- **LIST OF TASKS**:
• a. Write out the part of the employment agreement excerpt starting at "(v) Cost of up" and ending at "in the New Jersey Area.".
• b. Answer these questions using the employment agreement excerpt:
(i) How much paid annual vacation is the Executive entitled to?
(ii) What is the most the Company will pay toward relocation expenses?
(iii) By what date must the Executive relocate his residence?
• c. Continue the employment agreement excerpt on vacation, relocation and commuting after its final sentence.

- **EXCERPTED TEXT**:
┌──
10. Vacation. Executive shall be entitled to four weeks of paid annual vacation in accordance with the policies established from time to time by the Board.

11. Relocation and Commuting Expenses.

(a) Relocation. Executive agrees to relocate his residence to the New York/New Jersey/Pennsylvania area (the “New Jersey Area”) no later than July 1, 2011. The Company will pay or reimburse Executive for the following reasonable expenses actually incurred by Executive in connection with such relocation, in a total amount not to exceed $200,000 (the “Relocation Cap”), provided that such expenses are incurred by Executive no later than December 31, 2011 in accordance with applicable Company policies:

(i) Expenses of moving Executive’s family and household goods to the New Jersey Area;

(ii) Standard closing costs on the sale of Executive’s existing home in Illinois;

(iii) Standard closing costs on Executive’s purchase of a new home in the New Jersey Area (which, for the avoidance of doubt, shall not include “points” on Executive’s new home loan);

(iv) Reasonable temporary living expenses for Executive in the New Jersey Area prior to his permanent relocation;

(v) Cost of up to two (2) house-hunting trips to the New Jersey Area for Executive and his immediate family; and

(vi) Coach airfare for up to one visit per month by Executive’s spouse while Executive is temporarily living in the New Jersey Area.

(b) Commuting. Until Executive has permanently relocated in accordance with this Section 11, the Company shall reimburse Executive or otherwise pay for Executive’s weekly round trip coach airfare in order to commute from his current location (Illinois/Wisconsin) to the New Jersey Area.
└──
- **LISTED ENTRIES**:
┌──
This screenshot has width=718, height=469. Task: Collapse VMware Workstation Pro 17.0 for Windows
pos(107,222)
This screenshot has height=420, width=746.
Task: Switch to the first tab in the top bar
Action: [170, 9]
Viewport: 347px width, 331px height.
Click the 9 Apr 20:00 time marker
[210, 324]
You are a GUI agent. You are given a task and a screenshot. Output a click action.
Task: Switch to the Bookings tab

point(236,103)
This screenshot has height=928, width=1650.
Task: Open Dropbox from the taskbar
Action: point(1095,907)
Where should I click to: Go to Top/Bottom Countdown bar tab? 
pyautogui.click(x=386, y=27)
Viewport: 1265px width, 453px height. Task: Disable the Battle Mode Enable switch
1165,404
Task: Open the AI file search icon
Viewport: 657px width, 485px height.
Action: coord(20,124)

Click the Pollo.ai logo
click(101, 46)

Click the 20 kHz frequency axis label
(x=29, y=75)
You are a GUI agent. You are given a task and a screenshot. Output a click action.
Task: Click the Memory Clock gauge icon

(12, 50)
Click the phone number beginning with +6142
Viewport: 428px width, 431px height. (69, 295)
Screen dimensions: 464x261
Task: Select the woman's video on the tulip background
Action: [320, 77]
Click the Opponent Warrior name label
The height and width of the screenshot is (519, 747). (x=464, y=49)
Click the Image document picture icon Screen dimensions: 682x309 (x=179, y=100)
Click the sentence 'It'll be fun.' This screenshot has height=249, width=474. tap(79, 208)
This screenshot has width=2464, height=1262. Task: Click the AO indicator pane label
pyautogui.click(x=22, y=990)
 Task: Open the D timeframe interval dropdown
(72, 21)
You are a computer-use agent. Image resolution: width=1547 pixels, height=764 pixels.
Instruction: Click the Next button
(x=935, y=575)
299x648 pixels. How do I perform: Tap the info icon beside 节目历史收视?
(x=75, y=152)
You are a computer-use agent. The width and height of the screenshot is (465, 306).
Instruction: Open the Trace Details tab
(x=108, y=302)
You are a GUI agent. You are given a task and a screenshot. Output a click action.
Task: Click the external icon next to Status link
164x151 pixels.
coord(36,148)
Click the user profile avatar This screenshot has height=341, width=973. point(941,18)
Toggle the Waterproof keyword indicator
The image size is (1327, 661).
└──
- **TASK-BY-TASK RESULTS**:
• a.
(v) Cost of up to two (2) house-hunting trips to the New Jersey Area for Executive and his immediate family; and

(vi) Coach airfare for up to one visit per month by Executive’s spouse while Executive is temporarily living in the New Jersey Area.

• b.
(i) Four weeks.
(ii) $200,000.
(iii) No later than July 1, 2011.

• c.
(c) Payment. Subject to Section 20(b) below, the Company shall reimburse the relocation and/or commuting expenses described in this Section 11 within thirty (30) days following Executive’s delivery to the Company of documentation evidencing such expenses.

12. Business Expenses. The Company shall reimburse Executive or otherwise pay for all reasonable expenses incurred by Executive in furtherance of or in connection with the business of the Company, including, but not limited to, automobile and traveling expenses and all reasonable entertainment expenses, subject to such reasonable documentation and other limitations as may be established by the Company.

13. Legal Fees. The Company shall reimburse Executive for up to $15,000 in legal fees and expenses actually incurred by Executive in connection with the drafting, review and negotiation of this Agreement on or prior to the Effective Date. Subject to Section 20(b) below, the Company shall reimburse such legal fees and expenses within thirty (30) days following Executive’s delivery to the Company of documentation evidencing such expenses.

14. Disability. In the event Executive incurs a Disability, Executive’s obligation to perform services under this Agreement will terminate, and the Board may terminate this Agreement upon written notice to Executive.

15. Termination.

(a) Termination without Salary Continuation. In the event that (i) Executive terminates his employment hereunder other than for Good Reason, or (ii) Executive’s employment is terminated by the Company for Cause, Executive shall have no right to compensation or other benefits pursuant to this Agreement for any period after his last day of active employment.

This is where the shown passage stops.